Void Pointer Arithmetic

Question

Given a void pointer, if I want to make the void pointer point to x bytes ahead, how will this be best done? Is there a better way than casting to a char pointer?

Answer 1

Is there a better way than casting to a char pointer?

No (except having a char * instead of a void * to begin with, so you don't have to cast it at all).

If this is not desirable or possible, then the only way is:

ptr = static_cast<char *>(ptr) + offset;

(Note: if you are doing this sort of stuff in C++, usually there is a much better solution. Unless you are an expert and you already ruled out every other alternative, I suggest you post a new question asking if there is a better way to do what you're trying to do!)

Answer 2

Given a void pointer, if I want to make the void pointer point to x bytes ahead, how will this be best done? Is there a better way than casting to a char pointer?

If you have a void* , you don't know that "x bytes ahead" is a valid address. You don't know that creating such a pointer won't crash your program.

And that is why it can't be done with void* .

You can only perform pointer arithmetics on pointers into an array. And if you have a pointer into an array, you know the type of the array, and can use the equivalent pointer type.
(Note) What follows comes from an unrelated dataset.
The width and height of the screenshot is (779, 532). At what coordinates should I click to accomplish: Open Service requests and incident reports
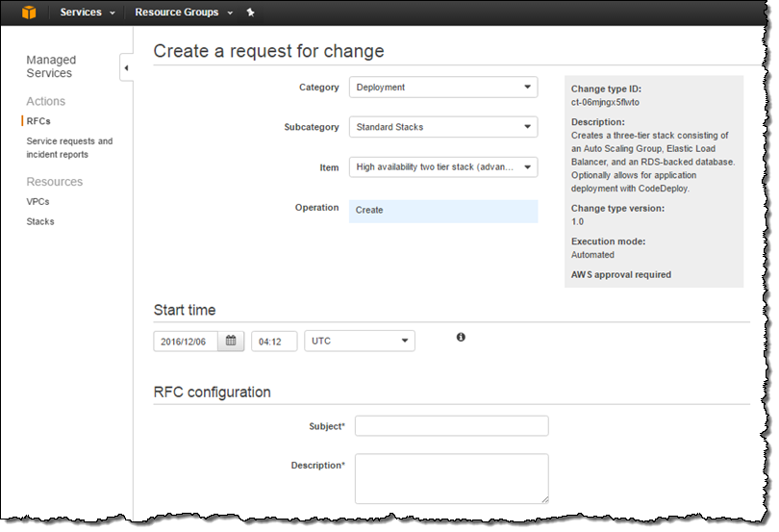69,147
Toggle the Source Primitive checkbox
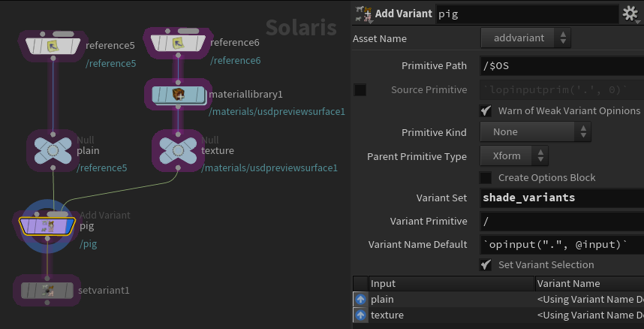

If you want some kind of abstract "byte pointer" (say, if you're implementing a memory pool and need to point to a specific offset into a buffer), you should use char* or unsigned char* , not void* .

Answer 3

Take a look at this question , and this question . To summarise, the answer is to cast to char * for arithmetic at a byte level.

Answer 4

When doing pointer arithmetic compiler wants to take into account what it knows about the type that the pointer points to.

For example if you have a int *myint . Then these two statements actually do the same thing:

int a = *(myint+5);

and

int a = myint[5];

in this case myint+5 does not mean "the address of myint plus 5" but "the address of myint plus 5*sizeof(int))"

So in case of a void * the compiler can't make any assumptions what void * + 5 should mean. So before you use a void * it kind of forces you to specify how you want to use it.

Answer 5

您可以将指针转换为普通整数，进行增量或任何操作，然后您可以将整数分配给该指针，希望它有所帮助

Answer 6

Here was my problem

void *inputAudioBuffer;

c++ was not letting me do this

UInt16 *inputBuffer = (UInt16 *)(inputAudioBuffer + inputBufferOffset);

after doing a type cast I was able to do it

UInt16 *inputBuffer = (UInt16 *)( (UInt16 *) inputAudioBuffer + inputBufferOffset);

Answer 7

In difference to the other people answering this question, it seems to me as if a simple +x (no casting at all) is sufficient to access the address x bytes ahead of your void pointer. The compiler might not like it, but at least in the cases I have used this, it has worked. I'm using g++ ( gcc )...

So as long as you know what you're doing, no probs.